Warren presents the policy wonk’s version of the economist’s famed “Assume a can opener”. Her version is “Assume effective IRS enforcement on the super rich.” Good luck with that.

The rich and super rich hold the overwhelming majority of their assets in these forms: publicly traded securities, real estate, and private companies. The example from Warren’s website is shockingly inaccurate: “Consider two people: an heir with $500 million in yachts, jewelry, and fine art…”

The problem that Warren is hand-waving away is that private companies are hard to value and even real estate isn’t as easy as one might assume.

M&A professionals, the type who eat liability to issue fairness opinions, will tell you valuation of companies is an art, not a science. Even with public companies, they do not opine that the price paid to the selling shareholders in a merger is correct, merely that it is “fair”. Remember, in these cases, the company being bought has a trading history and the investment bankers can work up comparisons of merger premiums for similar deals.

Anyone who has valued private companies (which yours truly has done for decades, professionally, for US and Japanese companies, billionaires, and private equity firms) or even just a cash flow model for a large corporate project, will tell you that if you vary the key assumptions within a reasonable range, you will regularly get a difference in projected cash flows (which is the basis for valuing the company) of X to 5X.

Similarly, it is hardly uncommon in private equity to have several firms invested in the same deal.

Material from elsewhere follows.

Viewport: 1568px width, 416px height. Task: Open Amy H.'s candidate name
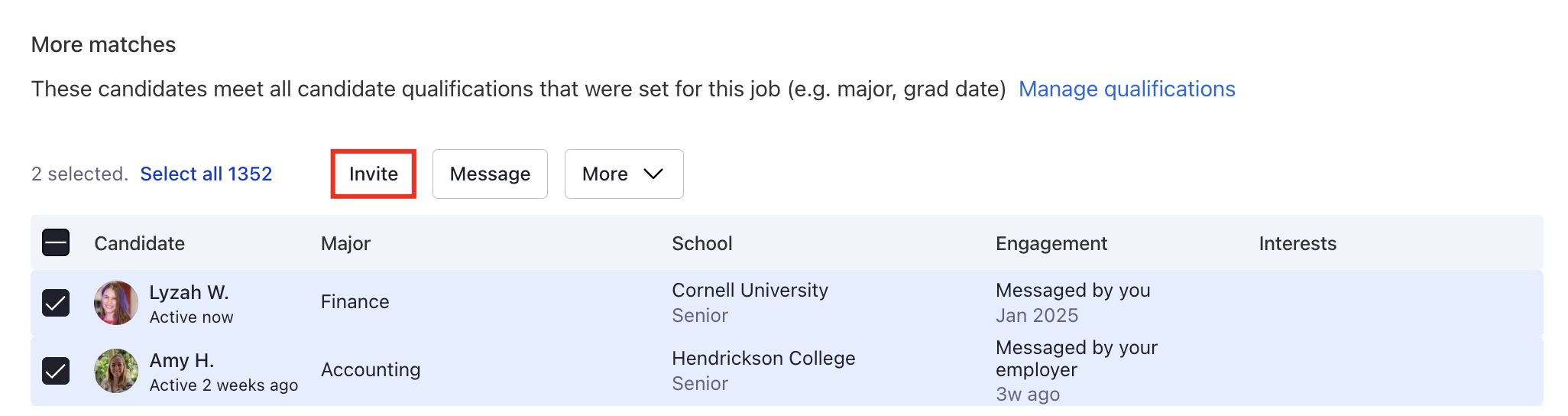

Limited partners who by happenstance are investors in the private equity firms that all invested in one company regularly find that the valuation of that company reported to them differs wildly. The concerned limited partners ask for explanations and the general partners have perfectly logical-sounding explanations…..

Moreover, coming up with an independent valuation for a meaningfully-sized business is labor intensive, since you need to sanity-check the owner’s assumptions, particularly if you are assuming liability for your work. Attentive readers may recall that we’ve discussed how private equity is the only type of institutional asset management where the asset managers value the holdings themselves, and then only monthly. All other types require monthly valuation by a third party.

Why is private equity different? Because the cost of valuing a private company by a reputable firm like Houlihan Lokey would be on the order of $30,000 (and that may be low), and that’s deemed to be costly enough to impair returns.

Another way to think of this problem is that it is yet another manifestation of the obliquity conundrum. In complex systems, there is no way to map a simple path to the result you want because you can’t map the terrain, so the supposed straight line is anything but. Here, taxing wealth sounds like a wonderful way to reduce the lucre of billionaires, but as Murphy confirms below, there are much better ways to achieve that end.

By Richard Murphy, part-time Professor of Accounting Practice at Sheffield University Management School, director of the Corporate Accountability Network, member of Finance for the Future LLP, and director of Tax Research LLP. Originally published at Tax Research

Davos is full of calls for the super-rich to be taxed more. The Patriotic Millionaires are at it. As the Guardian notes:

More than 250 billionaires and millionaires are demanding that the political elite meeting for the World Economic Forum in Davos introduce wealth taxes to help pay for better public services around the world.

The Guardian adds:

A “modest” 1.7% wealth tax on the richest 140,000 people in the UK could raise more than £10bn to help pay for public services, the Trades Union Congress (TUC) suggested last year.

Oxfam is also making the demand. Again, the Guardian notes:

Calling for a wealth tax to redress the balance between workers and super-rich company bosses and owners, [Oxfam’s] report says such a levy on British millionaires and billionaires could bring in £22bn for the exchequer each year, if applied at a rate of between 1% to 2% on net wealth above £10m.

I wish I did not have to disagree with the demands of these organisations, but I do.

As I have shown in the Taxing Wealth Report 2024, wealth taxes are not only not required, but they really would be an impediment to progress.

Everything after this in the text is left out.